LES ALÉAS DU RETOUR EN FRANCE
« Il faut se réadapter aux modes français, résume Elodie Oriol, référente Carrières et Mobilités Internationales de la CFE-CGC AED (syndicat des industries de l'Aéronautique, de l'Espace et de La Défense). Les personnes qui ont passé du temps à l’étranger se sentent en général bien là où elles sont. Elles se trouvent confrontées à une date butoir qui leur impose de revenir, alors qu’elles ont perdu une partie de leur réseau français. Les plus de 55 ans, notamment, rencontrent souvent des difficultés à être validés sur de nouveaux postes à leur retour. »

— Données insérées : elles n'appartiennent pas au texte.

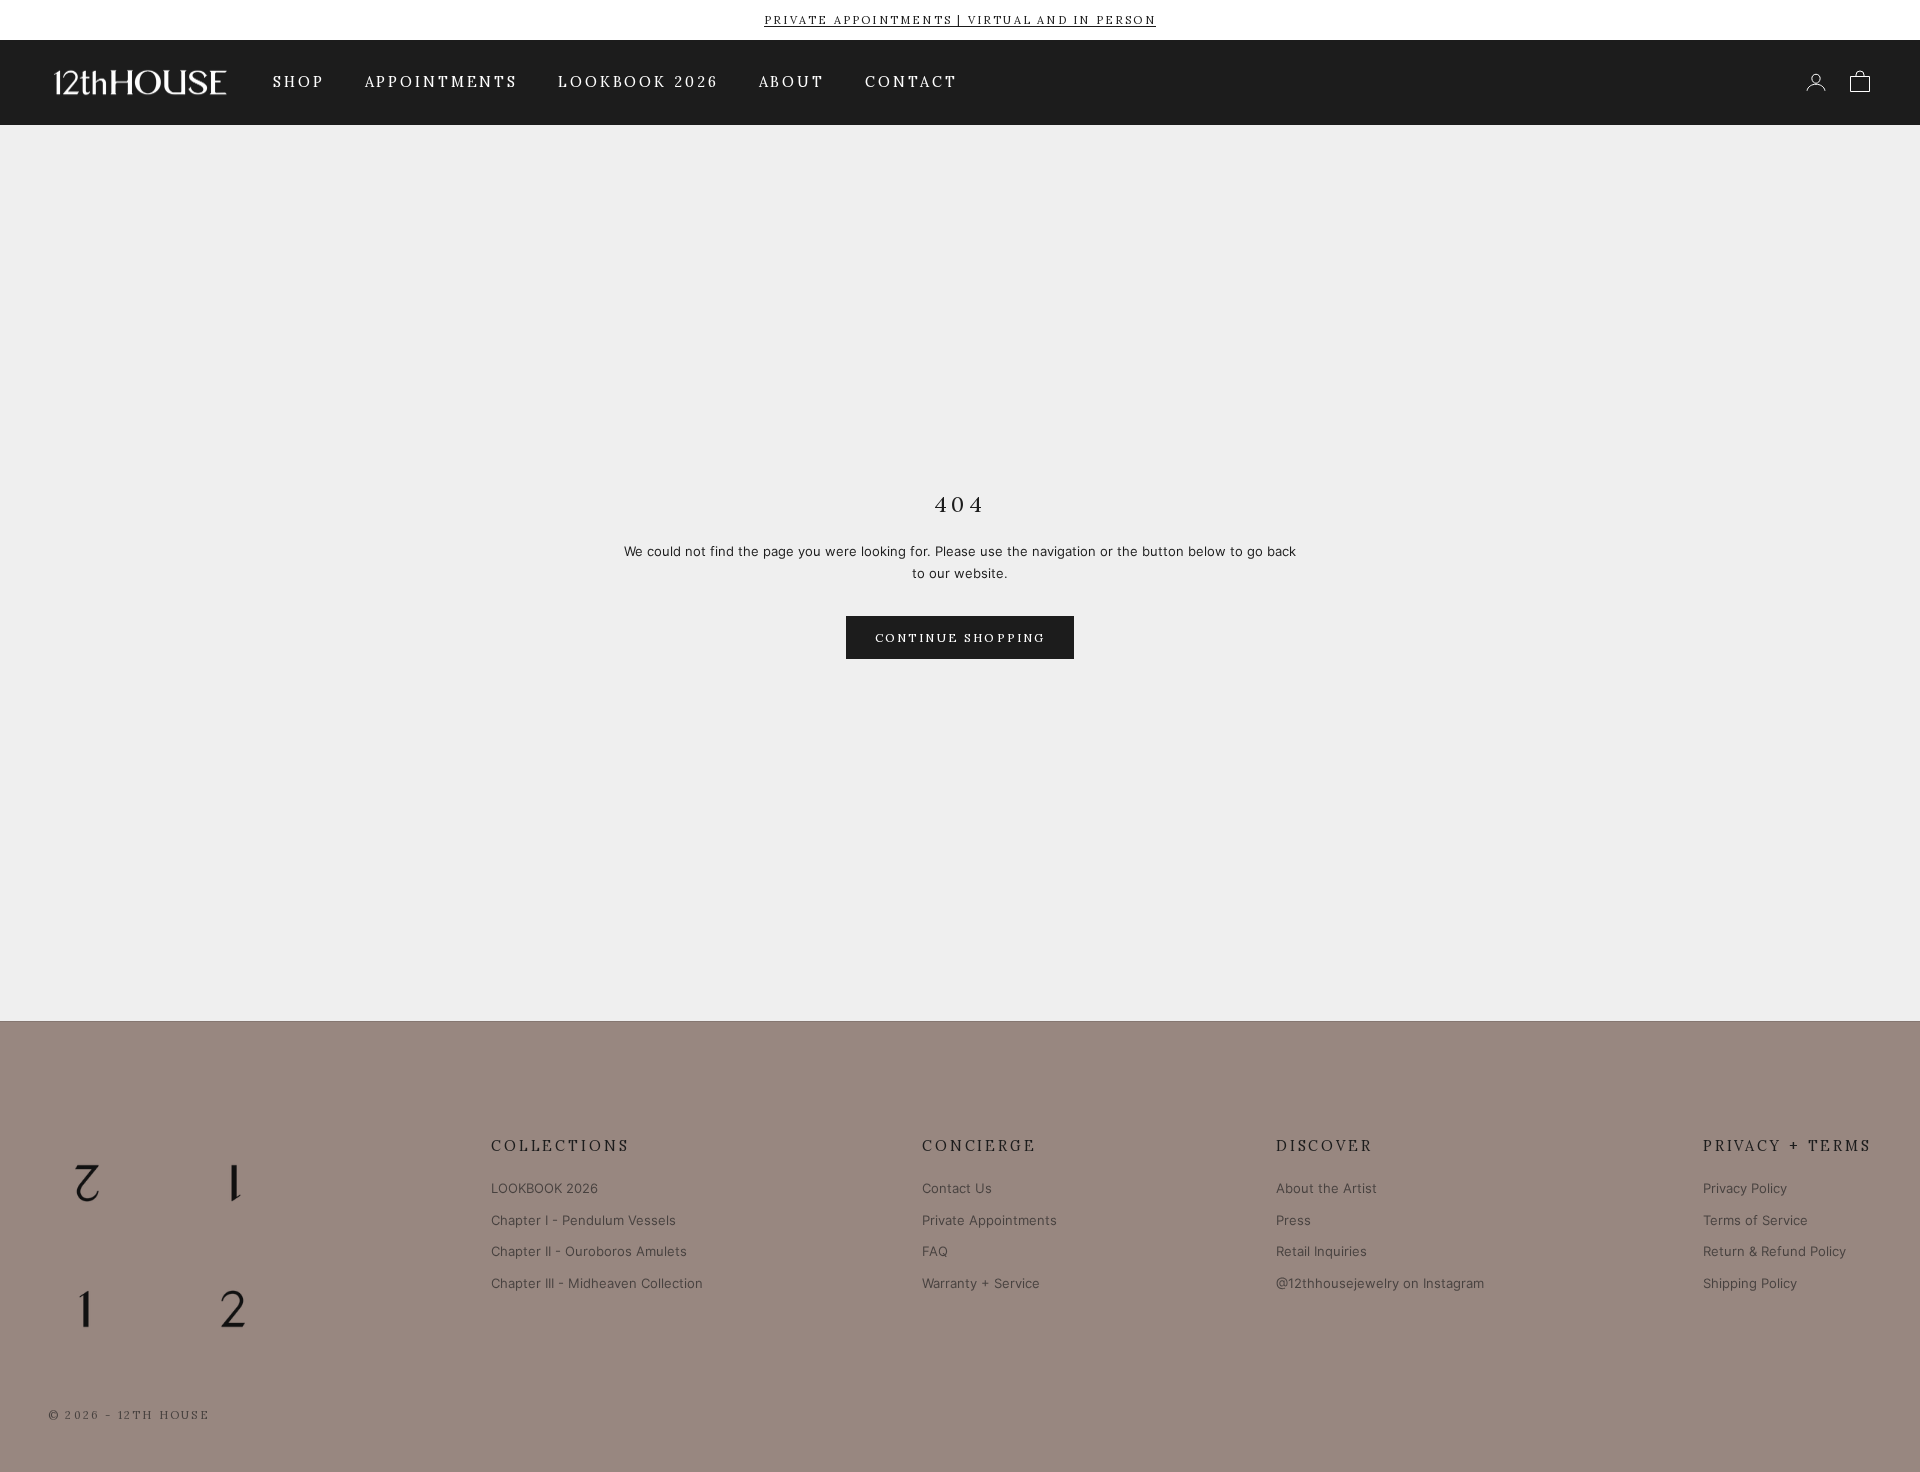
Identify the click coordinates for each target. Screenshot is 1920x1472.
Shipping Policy (1750, 1283)
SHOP (299, 82)
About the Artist (1326, 1188)
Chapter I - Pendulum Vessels (583, 1220)
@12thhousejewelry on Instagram (1380, 1283)
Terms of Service (1755, 1220)
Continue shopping (960, 637)
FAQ (935, 1251)
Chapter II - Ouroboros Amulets (589, 1251)
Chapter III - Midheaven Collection (597, 1283)
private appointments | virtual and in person (960, 20)
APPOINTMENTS (442, 82)
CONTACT (911, 82)
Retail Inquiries (1321, 1251)
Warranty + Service (981, 1283)
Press (1293, 1220)
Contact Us (957, 1188)
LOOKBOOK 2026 (638, 82)
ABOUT (792, 82)
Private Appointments (989, 1220)
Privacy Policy (1745, 1188)
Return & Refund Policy (1774, 1251)
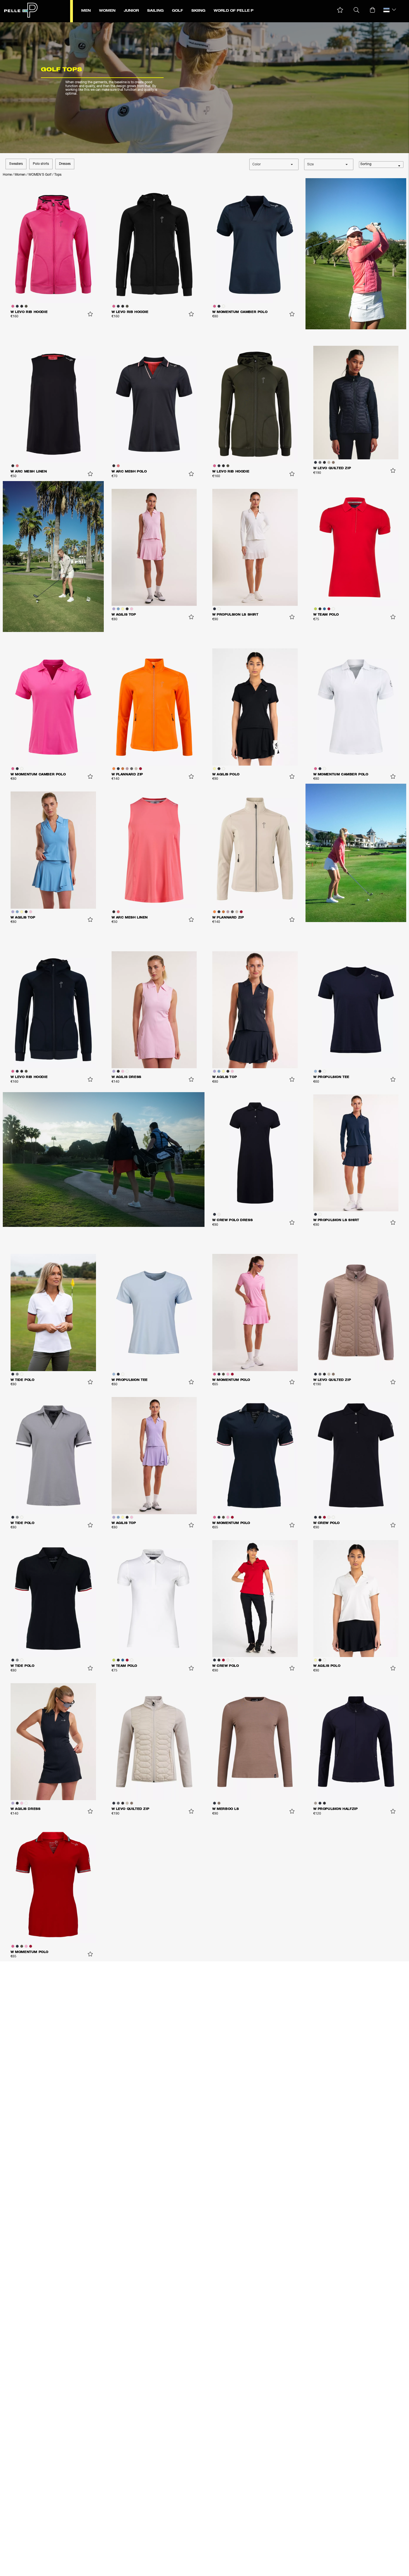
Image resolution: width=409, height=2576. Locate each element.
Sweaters (16, 164)
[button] (340, 10)
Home (7, 175)
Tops (57, 175)
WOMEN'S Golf (39, 175)
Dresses (65, 164)
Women (20, 175)
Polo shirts (41, 164)
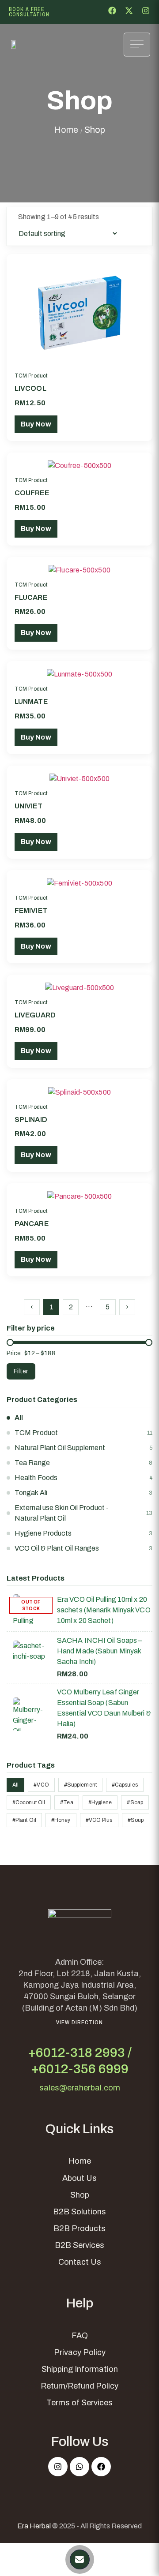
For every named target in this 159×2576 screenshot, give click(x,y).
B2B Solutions (79, 2211)
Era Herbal (34, 2526)
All (19, 1417)
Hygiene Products (43, 1533)
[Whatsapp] (79, 2466)
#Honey (61, 1820)
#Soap (135, 1802)
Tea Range (32, 1462)
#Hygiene (100, 1802)
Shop (79, 2195)
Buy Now (36, 424)
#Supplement (80, 1785)
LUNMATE (31, 701)
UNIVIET (28, 806)
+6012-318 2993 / (80, 2052)
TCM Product (31, 376)
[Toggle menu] (137, 44)
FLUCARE (31, 597)
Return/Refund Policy (79, 2386)
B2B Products (79, 2228)
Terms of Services (79, 2402)
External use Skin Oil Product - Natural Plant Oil (62, 1513)
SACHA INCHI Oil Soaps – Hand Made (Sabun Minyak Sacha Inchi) (99, 1651)
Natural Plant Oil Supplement (60, 1447)
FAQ (80, 2335)
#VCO (41, 1785)
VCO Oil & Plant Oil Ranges (57, 1548)
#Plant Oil (24, 1820)
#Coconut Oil (28, 1802)
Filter (21, 1371)
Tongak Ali (31, 1492)
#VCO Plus (99, 1820)
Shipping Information (80, 2369)
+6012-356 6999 (80, 2069)
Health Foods (36, 1477)
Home (66, 130)
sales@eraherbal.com (79, 2087)
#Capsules (125, 1785)
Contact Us (79, 2262)
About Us (79, 2178)
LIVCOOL (30, 388)
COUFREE (32, 493)
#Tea (66, 1802)
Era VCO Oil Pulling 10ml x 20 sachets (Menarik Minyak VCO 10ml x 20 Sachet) (104, 1610)
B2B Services (79, 2245)
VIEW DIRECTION (79, 2022)
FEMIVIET (31, 910)
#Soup (136, 1820)
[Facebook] (101, 2466)
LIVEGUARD (35, 1015)
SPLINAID (31, 1119)
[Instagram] (58, 2466)
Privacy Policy (80, 2352)
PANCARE (32, 1223)
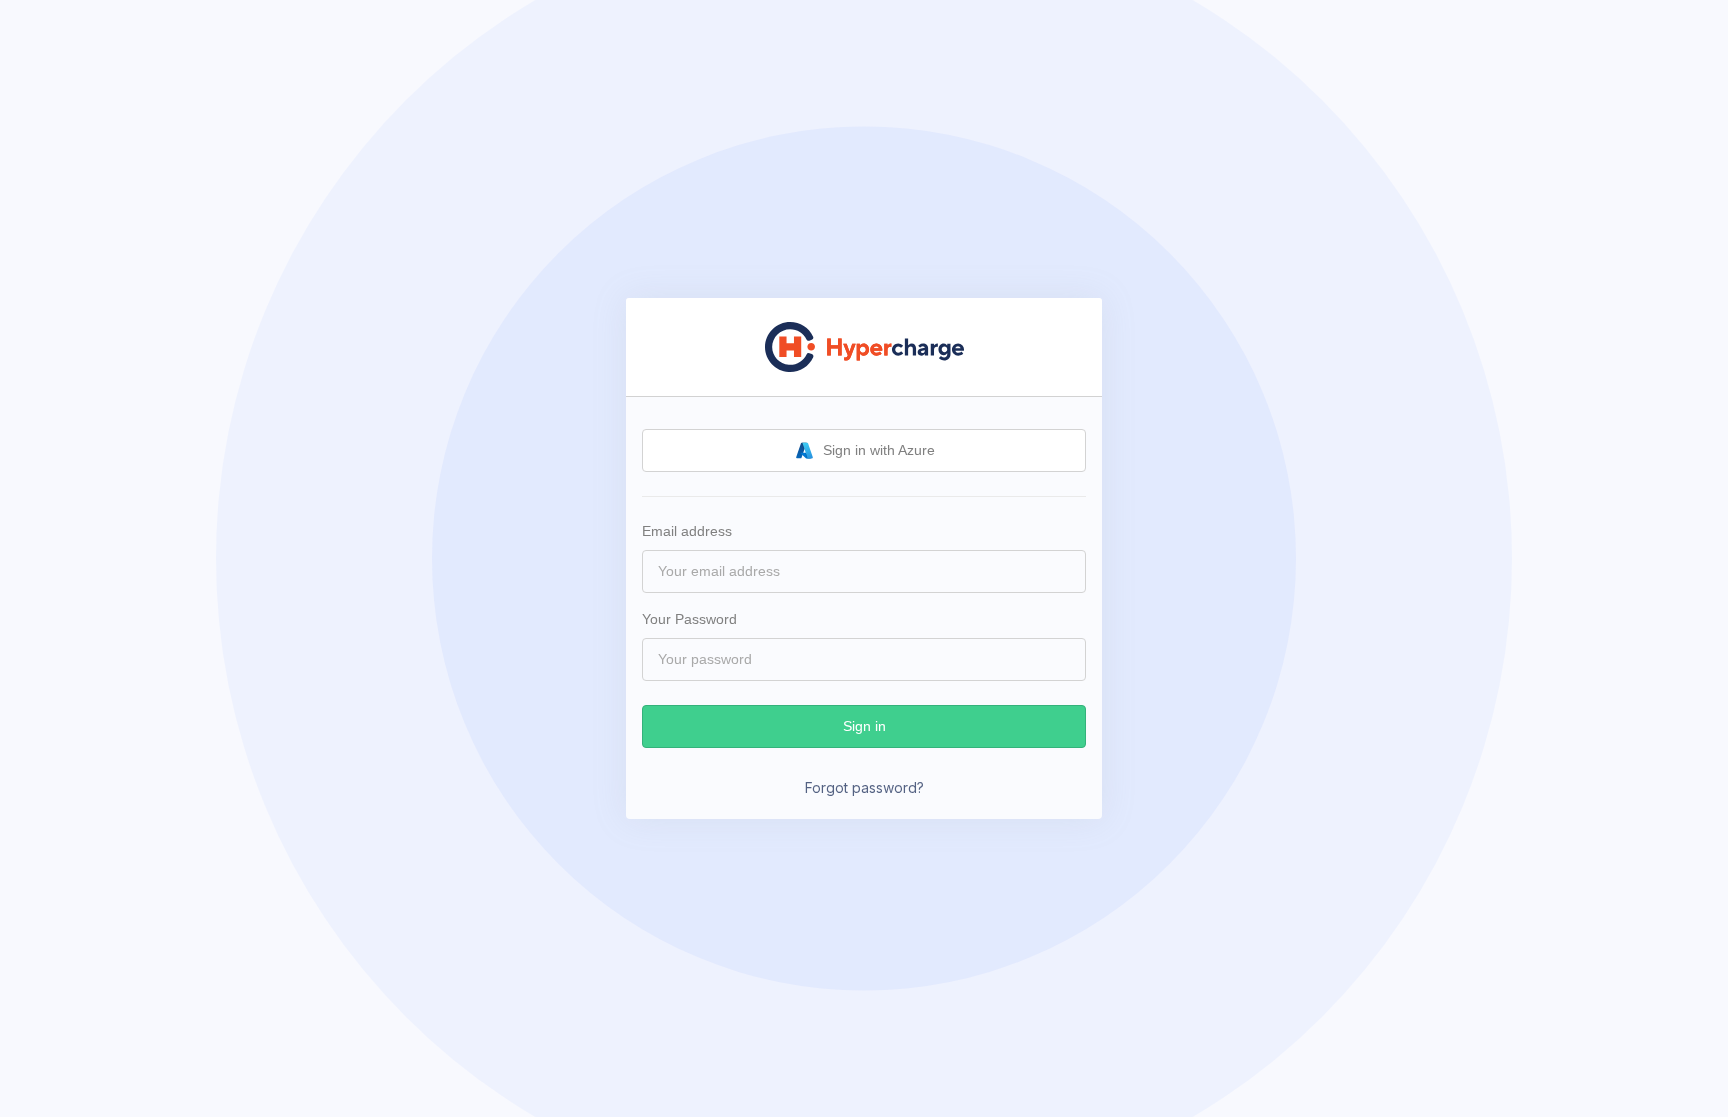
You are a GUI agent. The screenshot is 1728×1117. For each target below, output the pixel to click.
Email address (687, 531)
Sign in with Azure (879, 450)
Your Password (689, 619)
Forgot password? (864, 787)
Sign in (864, 726)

L’ACCOMPAGNEMENT DE L’APEC
En amont et en aval de ces mobilités géographiques des cadres, il y a la possibilité de bénéficier des structures d’accompagnement de l’Apec. Comme l’a souligné Christine Lé, sa vice-présidente CFE-CGC, « quand on est mobile fonctionnel ou géographique, il faut toujours avoir en tête le coup d’après. » L’Apec a mis en place des ateliers en mode digital depuis une dizaine d’années pour préparer le retour en France avec l’aide de consultants expert. De la même manière, elle forme des entreprises à recruter des étrangers et elle travaille depuis deux ans sur la mobilité des apprentis.
LA MOBILITÉ DES APPRENTIS
Sur cette question, c’est Jean Arthuis qui a tenu la vedette de la conférence. L’ancien ministre de l’Economie et des Finances a fondé, avec des partenaires comme les Compagnons du Tour de France, le CNAM, des chambres des métiers et de commerce, Europe App Mobility, une structure qui vise à développer un espace européen de la formation professionnelle et de l’apprentissage. Il a rappelé qu’en tant que député européen (de 2014 à 2019), il avait fait voter un projet pilote « Long term mobility for apprentices » portant sur les freins à la mobilité longue des apprentis, qui souvent ne partent à l’étranger que quelques semaines.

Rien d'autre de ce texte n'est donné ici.